Book musings (was: Re: [plt-scheme] EOPL pre-requisites?)

From: Shriram Krishnamurthi (sk at cs.brown.edu)
Date: Wed Jun 20 11:48:56 EDT 2007

Thanks for the kind words, Matt.

> While some may say it is a dangerous/gutsy move for one reason or
> another, my suspicion is it will become more and more commonplace
> over the next 5-10 years.

It is considered a slightly dangerous move for now.  Many academics,
who ought to know better, are still stuck in a mindset of trusting
status markers (such as a publishing house imprint) rather than their
own judgment.  So there is a way in which it currently hurts me.

But I do believe that publications of this form will be considered
acceptable in, say, 5 years, at which point publishers will suddenly
"get it" ("it" being the points I try to make in "Books as Software").
Then it would seem we won't need to be making the distinction we're
making today -- though my guess is there will be some other new
technology the won't get, and we'll be back to where we are now.

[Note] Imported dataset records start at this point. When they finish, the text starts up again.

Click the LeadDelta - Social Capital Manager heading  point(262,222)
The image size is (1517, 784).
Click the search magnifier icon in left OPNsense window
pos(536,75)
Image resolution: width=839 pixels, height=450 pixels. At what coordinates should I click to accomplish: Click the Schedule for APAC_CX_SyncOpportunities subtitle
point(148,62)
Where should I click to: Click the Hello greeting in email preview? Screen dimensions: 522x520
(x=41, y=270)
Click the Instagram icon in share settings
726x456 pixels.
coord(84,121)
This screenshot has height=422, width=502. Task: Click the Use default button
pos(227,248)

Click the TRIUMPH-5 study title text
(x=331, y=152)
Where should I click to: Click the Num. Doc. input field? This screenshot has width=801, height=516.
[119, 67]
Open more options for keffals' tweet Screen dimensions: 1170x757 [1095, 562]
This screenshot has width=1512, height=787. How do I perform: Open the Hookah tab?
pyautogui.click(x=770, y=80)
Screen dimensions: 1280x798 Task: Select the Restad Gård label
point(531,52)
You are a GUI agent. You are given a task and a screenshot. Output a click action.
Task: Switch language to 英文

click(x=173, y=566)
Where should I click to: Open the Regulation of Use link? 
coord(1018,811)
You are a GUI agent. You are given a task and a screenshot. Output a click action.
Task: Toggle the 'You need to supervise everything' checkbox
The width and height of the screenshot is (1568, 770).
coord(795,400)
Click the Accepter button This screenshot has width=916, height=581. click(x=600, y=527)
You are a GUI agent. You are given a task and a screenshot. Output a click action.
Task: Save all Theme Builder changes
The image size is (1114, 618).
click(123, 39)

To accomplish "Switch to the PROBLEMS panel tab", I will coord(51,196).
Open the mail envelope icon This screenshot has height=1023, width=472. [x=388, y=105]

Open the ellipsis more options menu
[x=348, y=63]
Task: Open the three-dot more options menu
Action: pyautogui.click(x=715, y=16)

I can't tell whether it is paradoxical or appropriate that the most
distinguished presses seem least hooked up with innovations.
Paradoxical because they ought to have the smartest people;
appropriate because they have the least to gain from what may come to
be seen as a gimmick.

Anyway, none of this change is going to come about unless real authors
aren't willing to dive into the deep end with real books.  Wouldn't it
be cool to have a crisp, bound copy of Felleisen and Flatt's
monograph?  Or of the Scheme workshop proceedings?  (Publication
proceses should be designed not by pilling feature on top of feature,
but by removing but by removing the weaknesses and restrictions that
 make additional features appear necessary.)

> (Actually, I suppose HtDP helped pave the way in some respects. Either
> way, kudos all around.)

Books like HtDP also scared some publishers, who felt that on-line
versions were killing in-paper sales.

In the early days of looking into publishing PLAI I tried to argue
that these comparisons were hard to make.  On the one hand, sure, it
*did* hurt to have it free on-line.  On the other hand, some of the
people using the free version (such as some poor US schools, or
educators and other people in poor countries) were unlikely to ever
buy an expensive hard-bound copy.  So many of those hits would never
have translated into sales anyway.  In addition, I'm sure at least
some sales were generated by people being able to *really* preview
what they were getting before making a non-trivial purchase.

Ultimately, I decided that this was an argument not worth pursuing.
The simple reason is we don't have real data; it's just opinion
against opinion, bias against bias.  But the deeper reason is that
authors and publishers sometimes have different goals.  Publishers
primarily want to sell books; their metrics are, for the most part,
based on sales.  In contrast, I'm only interested in sales if it's
going to let me quit my day job.  Since all I get is the proverbial
nice dinner, that's the wrong optimization criterion; rather, I want
uptake (different from, and sometimes hurt by the attempt to have,
sales) and influence.  Eg, it's kinda cool to have prose from PLAI
cited on various blog sites; providing the book in a copy-and-paste
format helped that, and the lack of it hurts the competition.